При разговоре присутствовал Нарсежак.
– Ну, начинается, – сказал он Давыдову. – Готовьтесь к неприятностям.
– Мы все предусмотрели.
– Вы мне что-то не нравитесь, Денис Николаевич.
– Я сам себе не нравлюсь.
– Попросту говоря, прете на рожон. Боюсь, что вы вбили себе в голову искупить провинность смертью. А она, старая шлюха, очень хорошо издали такие мысли чует!
– Я там, у Евриона, был сам себе противен, – наконец признался Денис.
– Есть занозы, которые так просто не выдергиваются. Они только со временем рассосаться могут. Терпите, – таков был совет мудрого Сенсея. – И съездили бы вы, пока есть возможность, к Никишиным.
– Это еще зачем?
– На случай, если за вами следят. Вы себе невесту придумали, вот и отдувайтесь.

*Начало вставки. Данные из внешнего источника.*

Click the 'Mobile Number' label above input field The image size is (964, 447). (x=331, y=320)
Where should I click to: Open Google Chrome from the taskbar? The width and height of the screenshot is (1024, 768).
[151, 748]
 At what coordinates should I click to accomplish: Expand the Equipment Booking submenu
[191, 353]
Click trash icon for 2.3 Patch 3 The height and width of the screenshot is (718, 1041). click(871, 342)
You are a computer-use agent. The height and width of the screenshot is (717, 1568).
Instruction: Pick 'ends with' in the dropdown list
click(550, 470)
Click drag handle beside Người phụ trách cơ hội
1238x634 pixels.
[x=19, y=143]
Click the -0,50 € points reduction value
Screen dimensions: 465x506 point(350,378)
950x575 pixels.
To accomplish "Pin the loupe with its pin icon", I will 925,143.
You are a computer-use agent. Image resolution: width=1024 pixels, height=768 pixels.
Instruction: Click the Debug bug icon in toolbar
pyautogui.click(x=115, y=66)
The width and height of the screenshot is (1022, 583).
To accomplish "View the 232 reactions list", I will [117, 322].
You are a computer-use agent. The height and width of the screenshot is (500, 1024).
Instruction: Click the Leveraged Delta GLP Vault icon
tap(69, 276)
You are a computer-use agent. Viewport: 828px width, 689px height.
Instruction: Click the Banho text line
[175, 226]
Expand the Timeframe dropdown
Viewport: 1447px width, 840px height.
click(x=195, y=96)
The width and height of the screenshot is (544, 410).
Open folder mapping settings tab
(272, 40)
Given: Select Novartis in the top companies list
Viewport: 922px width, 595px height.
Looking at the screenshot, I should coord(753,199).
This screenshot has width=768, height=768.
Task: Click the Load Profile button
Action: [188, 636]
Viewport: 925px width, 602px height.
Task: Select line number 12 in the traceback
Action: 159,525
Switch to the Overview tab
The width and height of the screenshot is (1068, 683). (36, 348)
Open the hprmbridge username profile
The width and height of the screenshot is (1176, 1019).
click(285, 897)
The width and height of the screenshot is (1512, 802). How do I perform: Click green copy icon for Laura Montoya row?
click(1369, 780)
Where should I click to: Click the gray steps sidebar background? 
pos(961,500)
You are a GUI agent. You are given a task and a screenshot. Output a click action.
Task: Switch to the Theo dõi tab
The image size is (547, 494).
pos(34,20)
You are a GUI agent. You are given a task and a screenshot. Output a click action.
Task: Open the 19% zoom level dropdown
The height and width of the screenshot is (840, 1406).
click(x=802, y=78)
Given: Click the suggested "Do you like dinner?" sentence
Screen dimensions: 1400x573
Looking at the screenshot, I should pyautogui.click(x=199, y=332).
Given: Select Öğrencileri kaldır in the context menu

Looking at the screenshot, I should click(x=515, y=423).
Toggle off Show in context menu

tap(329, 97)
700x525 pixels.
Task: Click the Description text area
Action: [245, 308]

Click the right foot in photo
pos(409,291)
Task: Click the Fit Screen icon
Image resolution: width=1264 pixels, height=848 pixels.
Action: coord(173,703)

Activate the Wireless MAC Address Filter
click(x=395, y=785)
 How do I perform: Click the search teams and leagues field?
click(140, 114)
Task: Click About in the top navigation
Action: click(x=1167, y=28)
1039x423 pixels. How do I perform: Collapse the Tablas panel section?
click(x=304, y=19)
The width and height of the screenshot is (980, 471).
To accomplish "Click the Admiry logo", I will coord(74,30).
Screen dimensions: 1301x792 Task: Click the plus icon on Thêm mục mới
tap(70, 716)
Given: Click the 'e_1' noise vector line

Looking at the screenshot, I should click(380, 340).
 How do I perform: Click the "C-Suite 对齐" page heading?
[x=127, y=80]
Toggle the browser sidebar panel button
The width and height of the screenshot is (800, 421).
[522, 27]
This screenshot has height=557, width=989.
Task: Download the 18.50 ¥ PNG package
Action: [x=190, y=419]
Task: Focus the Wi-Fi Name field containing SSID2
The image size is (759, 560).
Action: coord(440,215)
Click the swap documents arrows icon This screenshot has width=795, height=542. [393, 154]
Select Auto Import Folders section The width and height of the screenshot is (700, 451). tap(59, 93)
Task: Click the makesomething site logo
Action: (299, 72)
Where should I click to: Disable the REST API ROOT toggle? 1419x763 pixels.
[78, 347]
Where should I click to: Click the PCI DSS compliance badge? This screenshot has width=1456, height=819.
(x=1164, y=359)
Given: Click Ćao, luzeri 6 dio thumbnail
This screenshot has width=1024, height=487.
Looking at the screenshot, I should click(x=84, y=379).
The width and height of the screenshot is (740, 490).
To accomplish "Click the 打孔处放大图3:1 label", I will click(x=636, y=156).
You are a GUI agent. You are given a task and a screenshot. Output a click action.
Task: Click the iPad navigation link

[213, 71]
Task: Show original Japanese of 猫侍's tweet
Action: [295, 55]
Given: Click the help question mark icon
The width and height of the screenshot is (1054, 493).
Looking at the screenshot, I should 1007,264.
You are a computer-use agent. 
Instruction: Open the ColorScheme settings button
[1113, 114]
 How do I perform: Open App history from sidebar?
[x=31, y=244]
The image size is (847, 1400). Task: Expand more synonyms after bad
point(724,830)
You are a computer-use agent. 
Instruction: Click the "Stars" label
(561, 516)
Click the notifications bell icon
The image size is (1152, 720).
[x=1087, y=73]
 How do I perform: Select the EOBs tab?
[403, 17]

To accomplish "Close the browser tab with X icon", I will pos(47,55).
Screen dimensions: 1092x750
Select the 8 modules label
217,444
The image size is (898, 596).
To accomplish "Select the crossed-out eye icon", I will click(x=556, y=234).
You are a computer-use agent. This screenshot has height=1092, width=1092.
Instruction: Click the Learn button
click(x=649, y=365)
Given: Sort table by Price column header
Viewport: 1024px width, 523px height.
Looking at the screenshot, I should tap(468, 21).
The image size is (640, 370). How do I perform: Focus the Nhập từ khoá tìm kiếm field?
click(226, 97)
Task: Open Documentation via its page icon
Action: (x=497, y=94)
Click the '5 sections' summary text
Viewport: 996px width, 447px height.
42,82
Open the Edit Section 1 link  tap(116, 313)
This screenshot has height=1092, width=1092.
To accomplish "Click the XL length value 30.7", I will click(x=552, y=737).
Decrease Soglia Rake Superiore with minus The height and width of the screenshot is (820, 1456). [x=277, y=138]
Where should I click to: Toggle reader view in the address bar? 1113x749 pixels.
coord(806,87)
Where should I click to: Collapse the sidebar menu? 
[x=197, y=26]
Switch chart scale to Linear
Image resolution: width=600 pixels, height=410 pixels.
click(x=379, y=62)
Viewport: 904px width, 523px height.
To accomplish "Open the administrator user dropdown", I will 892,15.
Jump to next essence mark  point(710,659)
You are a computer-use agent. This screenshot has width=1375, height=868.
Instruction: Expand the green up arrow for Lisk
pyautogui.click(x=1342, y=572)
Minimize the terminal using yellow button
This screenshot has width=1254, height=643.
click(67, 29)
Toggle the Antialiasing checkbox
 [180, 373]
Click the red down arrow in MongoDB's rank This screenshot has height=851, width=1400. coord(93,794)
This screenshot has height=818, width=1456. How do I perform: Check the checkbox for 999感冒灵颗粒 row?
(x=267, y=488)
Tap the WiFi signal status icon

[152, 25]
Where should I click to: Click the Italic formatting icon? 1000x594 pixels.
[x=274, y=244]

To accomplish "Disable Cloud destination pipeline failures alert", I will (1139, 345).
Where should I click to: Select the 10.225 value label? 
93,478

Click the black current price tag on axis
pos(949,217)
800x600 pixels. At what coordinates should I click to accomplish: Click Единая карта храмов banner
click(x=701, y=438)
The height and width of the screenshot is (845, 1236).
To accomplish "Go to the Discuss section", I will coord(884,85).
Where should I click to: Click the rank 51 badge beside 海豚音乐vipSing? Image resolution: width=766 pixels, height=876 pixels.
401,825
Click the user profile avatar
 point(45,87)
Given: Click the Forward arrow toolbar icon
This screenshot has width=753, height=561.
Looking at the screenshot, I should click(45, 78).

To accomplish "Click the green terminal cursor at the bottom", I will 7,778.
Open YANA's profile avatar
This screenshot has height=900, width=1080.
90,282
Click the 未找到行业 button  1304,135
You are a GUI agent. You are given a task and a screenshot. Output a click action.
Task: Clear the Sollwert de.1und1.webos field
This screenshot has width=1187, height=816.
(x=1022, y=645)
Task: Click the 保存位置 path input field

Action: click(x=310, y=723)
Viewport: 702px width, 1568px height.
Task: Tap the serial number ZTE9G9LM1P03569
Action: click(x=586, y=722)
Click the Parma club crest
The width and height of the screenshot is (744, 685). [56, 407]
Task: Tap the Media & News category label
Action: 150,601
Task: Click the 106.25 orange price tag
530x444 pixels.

Давыдов подумал и согласился.
Нарсежак, соблюдая все меры предосторожности, приходил к нему ночью, дворами и переодетый. Он один осуществлял связь Давыдова с подчиненными. Даже телефонные переговоры пришлось свести к минимуму. Если СОВА и ОСВАГ, а также господин Кошко, находили возможность платить телефонным барышням за ценные сведения, то и масоны, поди, не глупее…
Именно Нарсежак собрал Денису то, что он называл «дамским несессером»: зашил в карман брюк несколько полосок папиросной бумаги и кусочки карандашного грифеля, дамскую шпильку, которая могла служить отмычкой, а также тонкую вышивальную иголочку с черной и белой нитками.
Утром Давыдов проснулся поздно, привел себя в порядок и поехал обедать в «Эрмитаж» – там Гераська мог ему тайно передать важную записку. Но никаких записок не было. Денис покатался по Москве и к вечеру действительно, разжившись совершенно жениховским букетом, отправился к Никишиным.